* _Records provided_
---

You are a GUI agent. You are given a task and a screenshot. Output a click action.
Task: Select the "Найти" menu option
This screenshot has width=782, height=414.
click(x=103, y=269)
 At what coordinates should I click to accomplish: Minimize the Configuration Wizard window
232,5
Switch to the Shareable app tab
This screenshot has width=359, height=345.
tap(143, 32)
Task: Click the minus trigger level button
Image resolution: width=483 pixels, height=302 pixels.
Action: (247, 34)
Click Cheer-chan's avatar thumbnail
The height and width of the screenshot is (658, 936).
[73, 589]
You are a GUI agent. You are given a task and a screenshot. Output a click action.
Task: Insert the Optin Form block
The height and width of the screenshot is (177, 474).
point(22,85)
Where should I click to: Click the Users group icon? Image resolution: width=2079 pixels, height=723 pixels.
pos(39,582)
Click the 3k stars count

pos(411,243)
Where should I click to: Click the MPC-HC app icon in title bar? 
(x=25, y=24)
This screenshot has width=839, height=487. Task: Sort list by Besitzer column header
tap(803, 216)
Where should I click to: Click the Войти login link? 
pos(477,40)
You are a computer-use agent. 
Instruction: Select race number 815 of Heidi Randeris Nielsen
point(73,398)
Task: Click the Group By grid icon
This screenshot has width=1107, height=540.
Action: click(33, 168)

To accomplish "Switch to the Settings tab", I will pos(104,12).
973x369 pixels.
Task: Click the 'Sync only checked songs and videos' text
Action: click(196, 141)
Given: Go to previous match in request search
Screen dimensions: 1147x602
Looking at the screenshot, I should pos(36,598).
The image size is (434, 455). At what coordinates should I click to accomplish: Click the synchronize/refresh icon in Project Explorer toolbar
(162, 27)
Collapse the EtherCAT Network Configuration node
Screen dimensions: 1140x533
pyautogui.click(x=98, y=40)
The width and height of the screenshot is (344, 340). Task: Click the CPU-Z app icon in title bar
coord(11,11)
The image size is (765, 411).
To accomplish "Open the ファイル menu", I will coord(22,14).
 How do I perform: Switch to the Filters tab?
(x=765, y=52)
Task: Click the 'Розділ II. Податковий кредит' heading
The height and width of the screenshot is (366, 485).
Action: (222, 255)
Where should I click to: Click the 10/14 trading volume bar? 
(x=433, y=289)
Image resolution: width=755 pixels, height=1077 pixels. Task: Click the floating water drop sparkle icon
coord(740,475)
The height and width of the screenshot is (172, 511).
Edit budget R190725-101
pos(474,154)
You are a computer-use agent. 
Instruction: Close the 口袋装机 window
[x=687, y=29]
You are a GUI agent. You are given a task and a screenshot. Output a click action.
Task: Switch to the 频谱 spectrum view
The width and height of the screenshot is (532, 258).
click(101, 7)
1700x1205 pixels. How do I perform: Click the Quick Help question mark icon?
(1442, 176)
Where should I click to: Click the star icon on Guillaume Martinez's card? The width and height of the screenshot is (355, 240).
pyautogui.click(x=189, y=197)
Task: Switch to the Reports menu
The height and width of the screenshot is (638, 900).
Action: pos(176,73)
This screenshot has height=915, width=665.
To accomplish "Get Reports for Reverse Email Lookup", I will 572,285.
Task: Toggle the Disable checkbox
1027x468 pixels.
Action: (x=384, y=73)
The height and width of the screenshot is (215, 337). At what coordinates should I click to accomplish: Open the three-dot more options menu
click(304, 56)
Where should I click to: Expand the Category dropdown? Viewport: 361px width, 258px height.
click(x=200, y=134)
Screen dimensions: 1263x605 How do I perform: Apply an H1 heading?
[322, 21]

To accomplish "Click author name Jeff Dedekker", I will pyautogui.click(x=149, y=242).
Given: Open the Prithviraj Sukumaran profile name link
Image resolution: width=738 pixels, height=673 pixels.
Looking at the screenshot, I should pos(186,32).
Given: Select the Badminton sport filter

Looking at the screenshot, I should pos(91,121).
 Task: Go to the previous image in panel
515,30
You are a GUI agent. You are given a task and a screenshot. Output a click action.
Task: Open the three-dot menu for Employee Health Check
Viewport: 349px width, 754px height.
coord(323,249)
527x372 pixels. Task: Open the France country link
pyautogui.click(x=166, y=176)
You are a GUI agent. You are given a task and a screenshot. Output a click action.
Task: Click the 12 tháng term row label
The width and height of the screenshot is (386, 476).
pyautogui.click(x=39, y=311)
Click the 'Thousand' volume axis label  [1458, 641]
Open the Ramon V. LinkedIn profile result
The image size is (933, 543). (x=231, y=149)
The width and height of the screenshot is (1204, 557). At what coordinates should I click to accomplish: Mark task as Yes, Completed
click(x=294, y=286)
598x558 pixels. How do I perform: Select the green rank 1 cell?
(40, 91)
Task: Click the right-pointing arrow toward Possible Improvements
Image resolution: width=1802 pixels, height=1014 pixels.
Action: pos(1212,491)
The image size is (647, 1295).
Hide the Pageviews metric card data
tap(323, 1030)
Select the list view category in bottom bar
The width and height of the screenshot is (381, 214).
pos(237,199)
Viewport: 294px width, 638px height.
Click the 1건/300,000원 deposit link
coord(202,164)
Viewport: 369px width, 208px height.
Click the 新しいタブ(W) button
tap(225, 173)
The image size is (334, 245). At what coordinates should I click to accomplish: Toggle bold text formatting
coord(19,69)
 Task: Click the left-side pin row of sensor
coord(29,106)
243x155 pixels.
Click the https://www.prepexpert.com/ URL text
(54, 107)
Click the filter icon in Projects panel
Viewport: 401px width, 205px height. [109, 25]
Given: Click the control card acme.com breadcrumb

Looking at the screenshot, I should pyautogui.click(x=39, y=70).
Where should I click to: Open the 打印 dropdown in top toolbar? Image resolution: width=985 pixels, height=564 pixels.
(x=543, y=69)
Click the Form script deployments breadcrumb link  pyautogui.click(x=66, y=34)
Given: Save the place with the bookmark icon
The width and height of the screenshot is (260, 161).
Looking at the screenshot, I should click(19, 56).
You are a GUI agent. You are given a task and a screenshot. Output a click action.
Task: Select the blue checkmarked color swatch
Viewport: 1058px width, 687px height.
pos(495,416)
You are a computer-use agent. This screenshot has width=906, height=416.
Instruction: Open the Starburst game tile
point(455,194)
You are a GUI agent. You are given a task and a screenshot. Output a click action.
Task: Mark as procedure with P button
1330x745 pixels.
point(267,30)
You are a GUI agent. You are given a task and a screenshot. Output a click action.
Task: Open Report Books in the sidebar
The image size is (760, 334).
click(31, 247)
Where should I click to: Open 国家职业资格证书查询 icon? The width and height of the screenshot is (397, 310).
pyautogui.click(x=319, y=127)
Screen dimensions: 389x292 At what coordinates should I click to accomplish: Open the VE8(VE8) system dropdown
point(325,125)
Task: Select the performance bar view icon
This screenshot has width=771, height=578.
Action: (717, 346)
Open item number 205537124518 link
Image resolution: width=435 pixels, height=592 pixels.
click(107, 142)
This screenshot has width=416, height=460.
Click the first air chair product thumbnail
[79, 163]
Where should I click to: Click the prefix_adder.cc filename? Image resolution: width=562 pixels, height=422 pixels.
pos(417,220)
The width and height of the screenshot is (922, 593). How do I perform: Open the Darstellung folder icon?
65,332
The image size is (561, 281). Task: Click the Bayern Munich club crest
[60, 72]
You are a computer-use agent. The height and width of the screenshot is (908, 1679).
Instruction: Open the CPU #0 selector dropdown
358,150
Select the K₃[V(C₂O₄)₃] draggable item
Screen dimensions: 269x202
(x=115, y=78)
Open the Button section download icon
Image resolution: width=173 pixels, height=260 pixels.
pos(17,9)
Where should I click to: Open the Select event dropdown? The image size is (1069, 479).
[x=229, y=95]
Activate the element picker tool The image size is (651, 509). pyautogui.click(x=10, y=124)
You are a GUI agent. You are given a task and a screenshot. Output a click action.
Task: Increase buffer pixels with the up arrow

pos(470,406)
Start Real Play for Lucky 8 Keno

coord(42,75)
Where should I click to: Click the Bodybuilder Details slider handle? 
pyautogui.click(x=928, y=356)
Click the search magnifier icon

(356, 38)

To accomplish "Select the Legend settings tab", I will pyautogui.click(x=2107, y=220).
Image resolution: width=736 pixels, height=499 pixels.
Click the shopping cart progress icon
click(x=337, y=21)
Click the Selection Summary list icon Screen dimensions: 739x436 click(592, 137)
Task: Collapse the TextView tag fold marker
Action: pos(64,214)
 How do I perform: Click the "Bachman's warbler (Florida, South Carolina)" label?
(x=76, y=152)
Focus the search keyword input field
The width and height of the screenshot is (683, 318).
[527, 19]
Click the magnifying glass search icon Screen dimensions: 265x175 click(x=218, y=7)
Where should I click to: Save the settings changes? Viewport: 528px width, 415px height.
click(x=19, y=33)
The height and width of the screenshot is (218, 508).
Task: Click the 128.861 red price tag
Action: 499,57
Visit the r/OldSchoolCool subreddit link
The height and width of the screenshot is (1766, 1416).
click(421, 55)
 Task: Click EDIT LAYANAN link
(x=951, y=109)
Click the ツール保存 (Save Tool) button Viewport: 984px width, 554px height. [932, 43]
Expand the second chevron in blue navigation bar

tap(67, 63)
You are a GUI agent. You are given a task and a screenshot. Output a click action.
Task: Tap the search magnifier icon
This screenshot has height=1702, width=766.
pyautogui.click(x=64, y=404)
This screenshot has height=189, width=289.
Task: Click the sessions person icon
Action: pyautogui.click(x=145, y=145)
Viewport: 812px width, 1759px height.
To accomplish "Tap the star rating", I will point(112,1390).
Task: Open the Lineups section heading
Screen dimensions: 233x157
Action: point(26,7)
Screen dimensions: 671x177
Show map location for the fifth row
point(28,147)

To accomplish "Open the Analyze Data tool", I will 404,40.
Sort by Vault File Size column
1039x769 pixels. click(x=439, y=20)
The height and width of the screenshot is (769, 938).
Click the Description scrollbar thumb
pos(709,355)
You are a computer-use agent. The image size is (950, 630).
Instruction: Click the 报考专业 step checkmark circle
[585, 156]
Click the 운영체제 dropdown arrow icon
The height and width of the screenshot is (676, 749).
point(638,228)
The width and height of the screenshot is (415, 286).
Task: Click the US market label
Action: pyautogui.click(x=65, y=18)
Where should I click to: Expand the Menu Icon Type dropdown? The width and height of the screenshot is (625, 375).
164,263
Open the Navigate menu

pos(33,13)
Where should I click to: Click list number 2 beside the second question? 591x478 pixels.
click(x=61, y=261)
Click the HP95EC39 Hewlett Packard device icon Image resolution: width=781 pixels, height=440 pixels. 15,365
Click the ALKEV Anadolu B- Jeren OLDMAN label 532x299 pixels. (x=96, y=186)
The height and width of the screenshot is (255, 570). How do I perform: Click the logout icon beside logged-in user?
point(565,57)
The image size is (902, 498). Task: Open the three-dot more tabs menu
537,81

---

Would you filter the records and copy each line that contains the word "computer"?

You are a computer-use agent. 
You are a computer-use agent. 
You are a computer-use agent. This screenshot has width=906, height=416.
You are a computer-use agent. The height and width of the screenshot is (908, 1679).
You are a computer-use agent. The image size is (950, 630).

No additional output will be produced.